QUOTED PASSAGE:

-- Begin --

Individuals, whanau, communities, and businesses across all sectors should not delay adaptation planning and risk mitigation until new climate models for New Zealand are released in 2022, as managing weather- and climate-related risks will need to be continuously re-evaluated and adapted given that climate tipping points are being passed.

The risk of vulnerable areas and buildings (including critical infrastructure) becoming uninsurable, is increasing. Protecting and restoring ecosystems is a cost-effective and proven strategy for managing these risks.


Climate vs weather:

Climate is an average of weather conditions over time, generally 30 years. Climate is affected by landmasses such as mountains and deserts, the amount and type of vegetation, and the oceans, all of which in turn affect climate. Climate changes with latitude. The north of the North Island is closer to the equator, so it gets more sunlight throughout the year and warmer temperatures and is more likely to feel the impacts of tropical cyclones. Stewart Island Rakiura is much further south, so it has shorter days, a cooler climate, and is often affected by weather systems originating closer to Antarctica.

-- End --

SUPPLIED DATA:
-- Begin --

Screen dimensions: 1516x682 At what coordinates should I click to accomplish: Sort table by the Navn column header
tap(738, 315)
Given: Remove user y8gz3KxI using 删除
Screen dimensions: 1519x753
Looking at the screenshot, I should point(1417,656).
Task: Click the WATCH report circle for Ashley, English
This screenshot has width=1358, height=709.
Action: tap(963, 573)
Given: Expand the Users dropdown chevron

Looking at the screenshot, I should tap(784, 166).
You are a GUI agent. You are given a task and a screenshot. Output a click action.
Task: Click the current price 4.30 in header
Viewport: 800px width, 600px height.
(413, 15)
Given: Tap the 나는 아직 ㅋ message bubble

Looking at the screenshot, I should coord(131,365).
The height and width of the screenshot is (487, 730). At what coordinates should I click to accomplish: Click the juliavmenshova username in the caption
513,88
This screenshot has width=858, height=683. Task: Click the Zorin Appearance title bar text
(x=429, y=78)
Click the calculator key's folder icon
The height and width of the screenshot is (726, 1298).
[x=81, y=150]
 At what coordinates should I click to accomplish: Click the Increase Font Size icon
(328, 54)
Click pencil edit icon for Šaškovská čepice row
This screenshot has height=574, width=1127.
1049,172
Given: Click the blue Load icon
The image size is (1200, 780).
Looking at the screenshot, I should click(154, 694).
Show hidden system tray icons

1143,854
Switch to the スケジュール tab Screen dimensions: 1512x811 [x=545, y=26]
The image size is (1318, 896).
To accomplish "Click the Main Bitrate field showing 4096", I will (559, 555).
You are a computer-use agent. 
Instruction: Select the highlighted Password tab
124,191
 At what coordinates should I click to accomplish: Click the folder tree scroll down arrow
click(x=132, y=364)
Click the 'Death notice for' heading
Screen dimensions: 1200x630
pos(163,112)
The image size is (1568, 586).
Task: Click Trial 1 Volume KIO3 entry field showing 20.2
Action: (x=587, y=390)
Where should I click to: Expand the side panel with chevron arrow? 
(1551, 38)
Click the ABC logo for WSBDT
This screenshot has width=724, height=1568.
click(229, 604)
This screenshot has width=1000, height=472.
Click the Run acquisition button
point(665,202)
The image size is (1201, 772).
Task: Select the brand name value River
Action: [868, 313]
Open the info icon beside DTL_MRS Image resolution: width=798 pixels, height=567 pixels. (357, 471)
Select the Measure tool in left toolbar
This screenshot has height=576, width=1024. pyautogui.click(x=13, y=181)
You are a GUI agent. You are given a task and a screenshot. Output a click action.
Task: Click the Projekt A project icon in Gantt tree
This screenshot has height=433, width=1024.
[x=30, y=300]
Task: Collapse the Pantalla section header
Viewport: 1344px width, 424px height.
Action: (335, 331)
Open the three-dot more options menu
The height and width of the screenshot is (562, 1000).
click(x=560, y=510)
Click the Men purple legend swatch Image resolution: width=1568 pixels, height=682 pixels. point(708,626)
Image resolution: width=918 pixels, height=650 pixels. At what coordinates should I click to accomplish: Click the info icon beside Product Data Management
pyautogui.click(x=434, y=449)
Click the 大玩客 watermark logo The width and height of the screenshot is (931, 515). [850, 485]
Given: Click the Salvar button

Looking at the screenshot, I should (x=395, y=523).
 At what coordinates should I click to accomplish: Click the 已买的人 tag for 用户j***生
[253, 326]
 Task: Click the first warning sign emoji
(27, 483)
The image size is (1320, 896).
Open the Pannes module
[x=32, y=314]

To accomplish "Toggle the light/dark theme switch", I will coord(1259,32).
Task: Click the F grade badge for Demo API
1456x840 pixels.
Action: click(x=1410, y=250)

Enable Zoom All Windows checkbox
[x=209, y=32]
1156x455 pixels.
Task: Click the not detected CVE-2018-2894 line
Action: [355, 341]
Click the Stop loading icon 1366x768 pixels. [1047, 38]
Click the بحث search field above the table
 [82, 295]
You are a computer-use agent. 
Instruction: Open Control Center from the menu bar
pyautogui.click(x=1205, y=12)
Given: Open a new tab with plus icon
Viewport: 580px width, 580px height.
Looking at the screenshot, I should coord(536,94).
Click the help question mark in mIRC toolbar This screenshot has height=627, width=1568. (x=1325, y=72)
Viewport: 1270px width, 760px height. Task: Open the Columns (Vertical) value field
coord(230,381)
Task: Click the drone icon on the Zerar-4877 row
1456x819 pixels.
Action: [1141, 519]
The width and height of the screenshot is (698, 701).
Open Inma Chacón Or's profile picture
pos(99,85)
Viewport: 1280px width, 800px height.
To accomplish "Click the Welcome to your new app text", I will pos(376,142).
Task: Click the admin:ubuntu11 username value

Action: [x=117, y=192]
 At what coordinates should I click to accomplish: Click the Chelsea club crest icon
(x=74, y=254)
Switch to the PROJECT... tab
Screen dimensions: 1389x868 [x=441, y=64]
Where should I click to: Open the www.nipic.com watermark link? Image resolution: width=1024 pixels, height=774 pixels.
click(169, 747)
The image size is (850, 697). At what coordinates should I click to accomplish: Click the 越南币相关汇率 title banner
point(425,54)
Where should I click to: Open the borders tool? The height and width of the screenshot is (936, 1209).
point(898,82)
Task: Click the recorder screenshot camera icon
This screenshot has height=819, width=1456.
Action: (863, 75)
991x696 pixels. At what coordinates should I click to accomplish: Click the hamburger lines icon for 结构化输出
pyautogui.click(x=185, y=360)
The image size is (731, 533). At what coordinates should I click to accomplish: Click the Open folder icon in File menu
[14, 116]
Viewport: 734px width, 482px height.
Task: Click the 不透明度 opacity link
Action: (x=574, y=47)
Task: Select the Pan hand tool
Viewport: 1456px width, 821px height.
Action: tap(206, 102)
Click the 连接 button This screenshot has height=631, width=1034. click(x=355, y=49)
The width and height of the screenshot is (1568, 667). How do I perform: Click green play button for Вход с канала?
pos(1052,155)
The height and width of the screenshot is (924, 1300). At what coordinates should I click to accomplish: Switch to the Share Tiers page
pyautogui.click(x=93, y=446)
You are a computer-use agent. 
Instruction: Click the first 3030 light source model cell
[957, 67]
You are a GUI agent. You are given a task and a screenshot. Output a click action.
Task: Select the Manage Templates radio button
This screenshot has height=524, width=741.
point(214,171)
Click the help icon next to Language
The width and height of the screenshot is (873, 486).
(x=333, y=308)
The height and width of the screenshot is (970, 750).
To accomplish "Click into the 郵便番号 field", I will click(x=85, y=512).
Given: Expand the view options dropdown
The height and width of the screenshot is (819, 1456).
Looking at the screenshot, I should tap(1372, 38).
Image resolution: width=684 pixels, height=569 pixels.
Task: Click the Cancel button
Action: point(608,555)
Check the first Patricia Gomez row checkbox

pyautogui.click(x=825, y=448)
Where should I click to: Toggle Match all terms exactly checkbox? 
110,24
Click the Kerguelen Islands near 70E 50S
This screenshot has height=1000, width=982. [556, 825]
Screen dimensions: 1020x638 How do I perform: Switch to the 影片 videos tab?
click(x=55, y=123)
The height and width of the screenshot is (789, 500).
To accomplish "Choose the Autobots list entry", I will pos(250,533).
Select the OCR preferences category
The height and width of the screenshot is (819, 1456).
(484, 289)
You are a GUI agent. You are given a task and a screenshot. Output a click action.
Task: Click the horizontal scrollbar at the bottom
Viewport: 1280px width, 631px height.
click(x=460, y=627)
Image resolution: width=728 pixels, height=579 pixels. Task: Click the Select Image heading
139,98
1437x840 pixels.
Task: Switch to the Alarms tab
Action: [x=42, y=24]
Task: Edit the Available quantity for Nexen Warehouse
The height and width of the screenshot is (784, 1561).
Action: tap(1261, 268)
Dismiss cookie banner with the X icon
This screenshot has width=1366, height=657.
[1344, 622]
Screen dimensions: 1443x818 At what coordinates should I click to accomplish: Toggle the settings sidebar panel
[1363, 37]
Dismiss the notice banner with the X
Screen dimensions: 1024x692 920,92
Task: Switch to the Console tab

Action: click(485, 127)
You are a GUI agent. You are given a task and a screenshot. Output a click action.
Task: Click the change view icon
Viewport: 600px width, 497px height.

-- End --

WHAT TO PRODUCE: Translate this sentence from the passage on climate and weather into Spanish: "Climate is an average of weather conditions over time, generally 30 years." The material has no role in this exercise.

OUTPUT FOR THIS EXERCISE: El clima es un promedio de las condiciones meteorológicas a lo largo del tiempo, generalmente 30 años.